I was used to being on the other side of government commissions, panels and review boards. During my 12+ years in government, I supported many such gatherings. But now I was a guest, warming a seat in the World State Theater of the museum of the Bible. (The M in “museum” is left lowercase on purpose.) Why was I here, sitting with Americans United’s CEO and President Rachel Laser and coalition partners from both faith and secular organizations? We were attending the inaugural meeting of President Donald Trump’s Religious Liberty Commission.
Before I get into it, yes, it’s concerning that this meeting of a government commission happened at a private museum dedicated to the Bible. We discuss that and much more in American United’s written public comments to the Commission.

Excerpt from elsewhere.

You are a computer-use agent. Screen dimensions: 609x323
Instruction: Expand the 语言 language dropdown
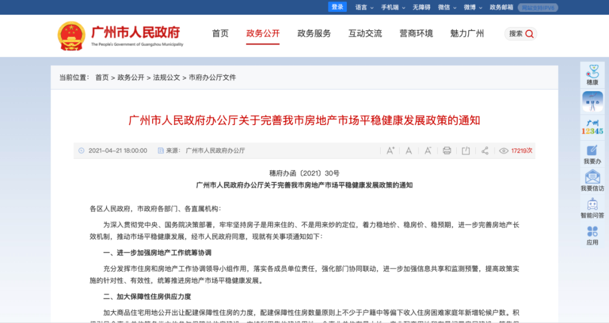(x=364, y=7)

Here, I just want to share my experience of being there. Candidly, I felt out of place and perhaps a bit unnerved joining the line of people entering the building for this occasion June 16. Would the Christian Nationalists queuing up alongside me spot me as a defender of church-state separation? Or would my blue suit and my whiteness reassure them that we were all on the same team?

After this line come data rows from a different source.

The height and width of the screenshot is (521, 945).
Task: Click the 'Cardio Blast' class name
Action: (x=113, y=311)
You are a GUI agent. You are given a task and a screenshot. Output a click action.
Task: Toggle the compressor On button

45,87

I didn’t spend a ton of time on those questions because the line moved quickly and, before I knew it, I had made my way to the auditorium, where I ended up sitting between a colleague from Interfaith Alliance and one from American Atheists. (I liked how my positioning captured AU’s place in the fight, bridging the gap between believers and nonbelievers.) Comforted by the presence of like-minded people, I focused on the stage.
The Commission’s seats formed two sides of a V, with the bottom of the letter occupied by two seats for witnesses. Once filled in, one side of the stage would hold the Commission’s chair and vice-chair, Texas Lt. Gov. Dan Patrick and former Housing and Urban Development Secretary Ben Carson, respectively, as well as Senior Advisor to the White House Faith Office, Paula White. The other side had media personality Phillip McGraw (better known as “Dr. Phil”) and Carrie Prejean Boller, a former Miss California who wrote a book about how persecuted she was for her “conservative values.”
But it wasn’t the chair setup that chilled me. Serving as the backdrop for this meeting were alternating flags: the American flag and the flag of the U.S. Department of Justice.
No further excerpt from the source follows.